Consegna 1
Trascrivi per intero le voci dalla riga che contiene "Click callout label 17B" fino alla riga che contiene "click(356, 174)", compresa, traslando di 126 ogni coordinata.

Le Società Operaie nel Meridione e in Italia
Le società Operaie, in Italia, raramente riuscirono a presentarsi come vere e proprie organizzazioni politiche e perciò finirono per essere una semplice rete di organizzazioni assistenziali e folcloristiche al servizio del governo.
Tutto ha origine dalle istanze politiche di Giuseppe Mazzini (1805-1872), che, partendo dal presupposto che una missione e un dovere fossero stati affidati da Dio a ogni uomo e a ogni popolo, pensava di realizzare una “repubblica italiana” interclassista, democratica e unitaria. Per questo compito educava molte schiere di italiani all’unità di pensiero e azione attraverso una morale del dovere e del sacrificio. Sono risaputi i moti risorgimentali ispirati da questo romanticismo religioso, tutti falliti, non ultimo, per la risonanza che ebbe nelle nostre zone, quello dei fratelli Bandiera, fucilati nel Vallone di Rovito a Cosenza (1844), dopo essere stati braccati, né poteva essere diversamente, dai contadini del luogo.
Mazzini vide come protagonista della sua rivoluzione un uomo astratto, una specie di templare, che poteva sorgere in ogni classe, tra i galantuomini e tra gli intellettuali, tra i contadini e tra gli artigiani. Perciò non ritenne mai adeguata la tesi secondo cui l’emancipazione nasce come conseguenza inevitabile del mutamento delle condizioni di produzione, giacché per lui tutto è popolo, tutto è organico davanti all’avvenire mistico di una suprema quanto generica patria.
Quest’assurdità, osteggiata da Michele Bakunin (1814-1876)[1] e dalle prime organizzazioni operaie, fu criticata in concreto da Cavour (1810-1861), che agiva nel proprio interesse e in quello della monarchia sabauda e la usò, da statista, a proprio vantaggio.

Dati di lavoro

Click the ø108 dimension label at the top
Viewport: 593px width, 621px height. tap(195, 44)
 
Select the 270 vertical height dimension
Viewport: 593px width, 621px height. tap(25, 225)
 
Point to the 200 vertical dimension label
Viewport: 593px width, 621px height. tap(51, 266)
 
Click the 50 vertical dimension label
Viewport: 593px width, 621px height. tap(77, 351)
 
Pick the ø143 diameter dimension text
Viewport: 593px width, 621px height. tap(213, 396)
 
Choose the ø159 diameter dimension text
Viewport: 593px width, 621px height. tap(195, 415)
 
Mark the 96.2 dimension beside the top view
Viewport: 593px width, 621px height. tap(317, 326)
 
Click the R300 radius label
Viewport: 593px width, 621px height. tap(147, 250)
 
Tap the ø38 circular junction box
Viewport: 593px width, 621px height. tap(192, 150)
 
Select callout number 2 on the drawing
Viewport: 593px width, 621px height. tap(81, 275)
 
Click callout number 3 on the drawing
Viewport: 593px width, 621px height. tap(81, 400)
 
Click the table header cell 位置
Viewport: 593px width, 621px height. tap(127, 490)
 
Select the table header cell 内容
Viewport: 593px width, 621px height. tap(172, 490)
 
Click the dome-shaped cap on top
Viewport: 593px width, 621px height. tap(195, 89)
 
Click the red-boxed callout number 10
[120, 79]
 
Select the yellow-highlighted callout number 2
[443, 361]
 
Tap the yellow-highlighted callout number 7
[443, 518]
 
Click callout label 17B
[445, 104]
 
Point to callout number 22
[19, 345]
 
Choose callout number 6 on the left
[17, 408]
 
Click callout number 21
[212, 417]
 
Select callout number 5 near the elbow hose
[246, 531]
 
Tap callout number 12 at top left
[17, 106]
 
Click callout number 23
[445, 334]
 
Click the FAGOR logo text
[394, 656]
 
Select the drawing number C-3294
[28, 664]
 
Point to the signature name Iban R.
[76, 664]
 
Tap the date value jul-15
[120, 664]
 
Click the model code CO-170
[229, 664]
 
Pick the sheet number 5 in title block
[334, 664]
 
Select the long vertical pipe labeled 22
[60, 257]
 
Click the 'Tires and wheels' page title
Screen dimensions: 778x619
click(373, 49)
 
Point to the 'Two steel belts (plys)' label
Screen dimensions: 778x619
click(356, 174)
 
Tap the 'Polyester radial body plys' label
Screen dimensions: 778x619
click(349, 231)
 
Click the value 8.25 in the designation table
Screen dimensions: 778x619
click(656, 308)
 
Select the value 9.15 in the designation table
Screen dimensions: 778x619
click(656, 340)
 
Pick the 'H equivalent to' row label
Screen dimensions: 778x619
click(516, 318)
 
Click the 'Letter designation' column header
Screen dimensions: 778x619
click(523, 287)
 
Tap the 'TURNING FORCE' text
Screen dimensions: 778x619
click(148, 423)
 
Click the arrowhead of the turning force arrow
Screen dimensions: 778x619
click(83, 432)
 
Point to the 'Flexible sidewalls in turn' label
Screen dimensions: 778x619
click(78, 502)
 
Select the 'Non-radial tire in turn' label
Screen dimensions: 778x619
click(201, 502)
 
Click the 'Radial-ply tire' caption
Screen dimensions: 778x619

Consegna 2
Traduci in inglese questa frase del brano sulle Società Operaie: "Le società Operaie, in Italia, raramente riuscirono a presentarsi come vere e proprie organizzazioni politiche e perciò finirono per essere una semplice rete di organizzazioni assistenziali e folcloristiche al servizio del governo."

Risultato completo 1
Click callout label 17B
[571, 230]
 
Point to callout number 22
[145, 471]
 
Choose callout number 6 on the left
[143, 534]
 
Click callout number 21
[338, 543]
 
Select callout number 5 near the elbow hose
[372, 657]
 
Tap callout number 12 at top left
[143, 232]
 
Click callout number 23
[571, 460]
 
Click the FAGOR logo text
[520, 782]
 
Select the drawing number C-3294
[154, 790]
 
Point to the signature name Iban R.
[202, 790]
 
Tap the date value jul-15
[246, 790]
 
Click the model code CO-170
[355, 790]
 
Pick the sheet number 5 in title block
[460, 790]
 
Select the long vertical pipe labeled 22
[186, 383]
 
Click the 'Tires and wheels' page title
Screen dimensions: 778x619
click(499, 175)
 
Point to the 'Two steel belts (plys)' label
Screen dimensions: 778x619
click(482, 300)

Risultato completo 2
In Italy, the workers' societies rarely managed to present themselves as genuine political organizations and therefore ended up being a mere network of welfare and folkloric organizations serving the government.